One
Andie Miller sat in the reception room of her ex-husband's law office, holding on to ten years of uncashed alimony checks and a lot of unresolved rage. This is why I never came back here, she thought. Nothing wrong with repressed anger as long as it stays repressed.
"Miss Miller?"
Andie jerked her head up and a lock of hair fell out of her chignon. She stuffed it back into the clip on the back of her head as North's neat, efficient secretary smiled at her, surrounded by the propriety of his Victorian architecture. If that secretary had a chignon, nothing would escape from it. North was probably crazy about her.
"Mr.
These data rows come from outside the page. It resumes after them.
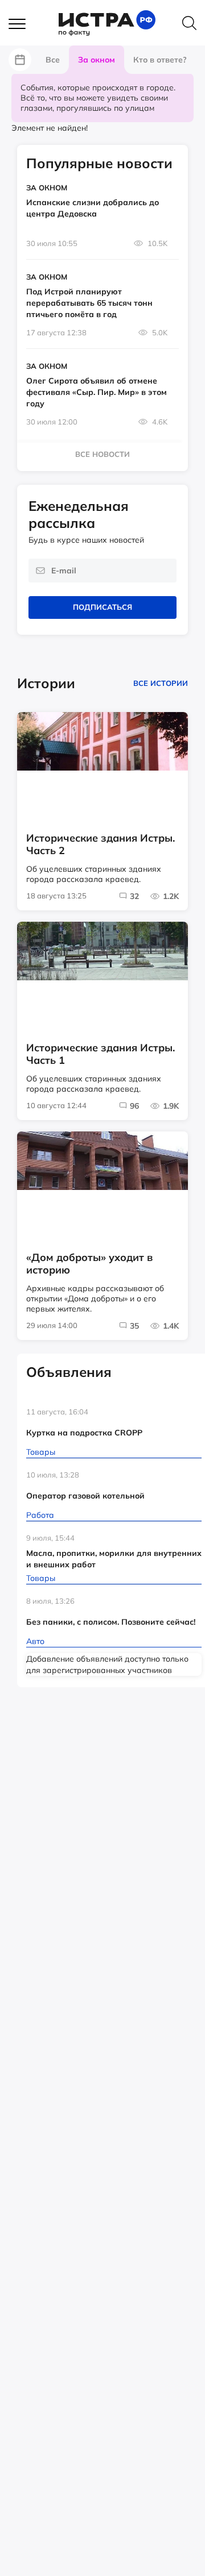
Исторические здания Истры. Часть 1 (100, 1054)
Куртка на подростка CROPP (84, 1433)
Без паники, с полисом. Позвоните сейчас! (110, 1622)
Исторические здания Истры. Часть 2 (100, 844)
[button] (23, 24)
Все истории (160, 683)
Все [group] (53, 60)
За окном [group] (96, 60)
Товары (40, 1452)
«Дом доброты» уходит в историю (89, 1263)
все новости (102, 454)
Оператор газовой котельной (85, 1496)
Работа (40, 1515)
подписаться (102, 606)
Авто (35, 1641)
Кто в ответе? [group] (160, 60)
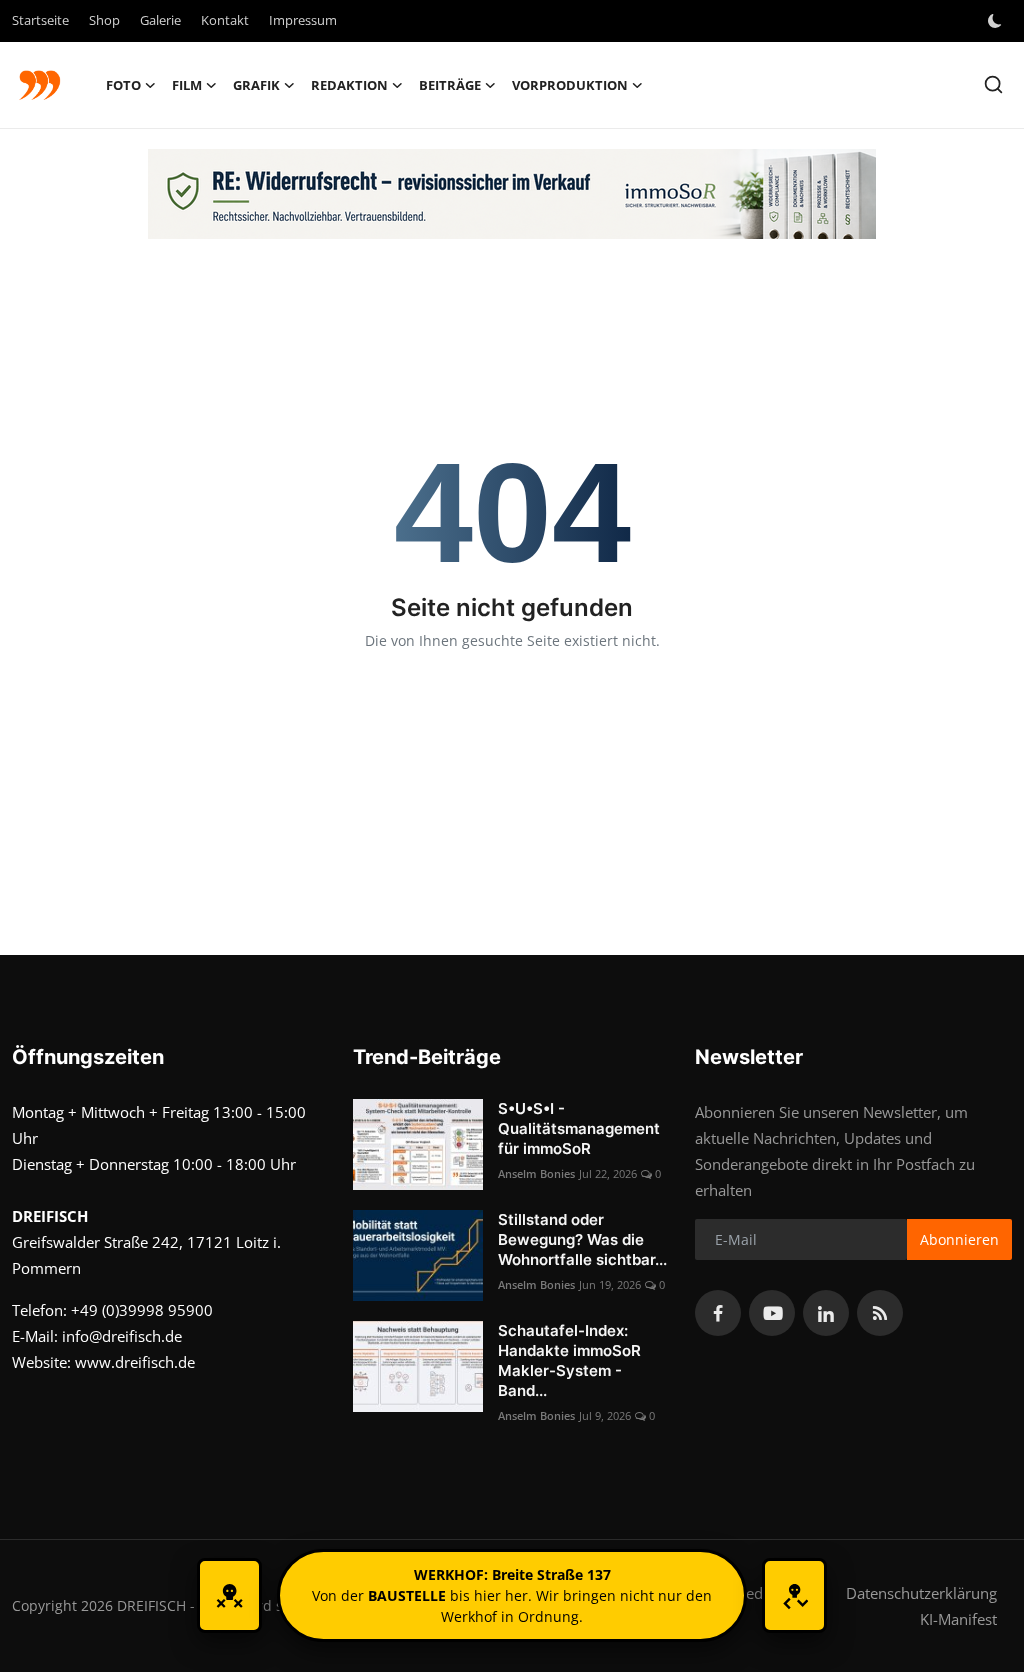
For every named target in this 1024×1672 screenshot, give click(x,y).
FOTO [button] (123, 85)
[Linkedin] (826, 1313)
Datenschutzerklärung (921, 1593)
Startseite (40, 20)
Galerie (160, 20)
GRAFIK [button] (256, 85)
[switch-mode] (997, 21)
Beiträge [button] (450, 85)
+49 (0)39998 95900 (142, 1310)
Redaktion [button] (349, 85)
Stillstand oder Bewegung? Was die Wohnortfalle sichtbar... (582, 1239)
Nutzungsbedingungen (749, 1593)
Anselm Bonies (536, 1173)
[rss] (880, 1313)
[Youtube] (772, 1313)
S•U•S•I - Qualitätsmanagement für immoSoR (579, 1128)
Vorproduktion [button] (570, 85)
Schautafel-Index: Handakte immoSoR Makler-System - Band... (569, 1360)
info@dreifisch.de (122, 1336)
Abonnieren (959, 1239)
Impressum (303, 20)
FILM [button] (187, 85)
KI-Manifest (958, 1619)
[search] (993, 84)
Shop (104, 20)
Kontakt (225, 20)
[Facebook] (718, 1313)
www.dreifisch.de (135, 1362)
Archer will see you now," the secretary said.
"Well, good for him." Andie stood up, yanked on the hem of the only suit jacket she owned, and then wondered if she'd sounded hostile.
"He's really very nice," the secretary said.
"No, he isn't." Andie strode across the ancient rug to the door of North's office, opened it before the secretary could get in ahead of her, and then stopped.
North sat behind his walnut desk, his cropped blond hair almost white in the sunlight from the window behind him. His wire-rimmed glasses had slid too far down his nose again, and his shirt-sleeves were rolled up over his forearms—Still playing racquetball, Andie thought—and his shoulders were as straight as ever as he studied the papers spread out across the polished top of the desk. He looked exactly the way he had ten years ago when she'd bumped her suitcase on the door frame on her way out of town—
"Miss Miller is here," his secretary said from behind her, and he looked up at her over his glasses, and the years fell away, and she was right back where she'd begun, staring into those blue-gray eyes, her heart pounding.
After what seemed like forever, he stood up. "Andromeda. Thank you for coming."
She crossed the office, smiled tightly at him over the massive desk, decided that shaking his hand would be weird, and sat down. "I called you, remember? Thank you for seeing me."
North sat down, saying, "Thank you, Kristin," to his secretary, who left.
"So the reason I called—" Andie began, just as he said, "How is your mother?"
Oh, we're going to be polite. "Still crazy. How's yours?"
"Lydia is fine, thank you." He straightened the papers on his desk into one stack.
A lot of really big trees had died to make that desk. His mother had probably gnawed them down, used her nails to saw the boards, and finished the decorative cutwork with her tongue.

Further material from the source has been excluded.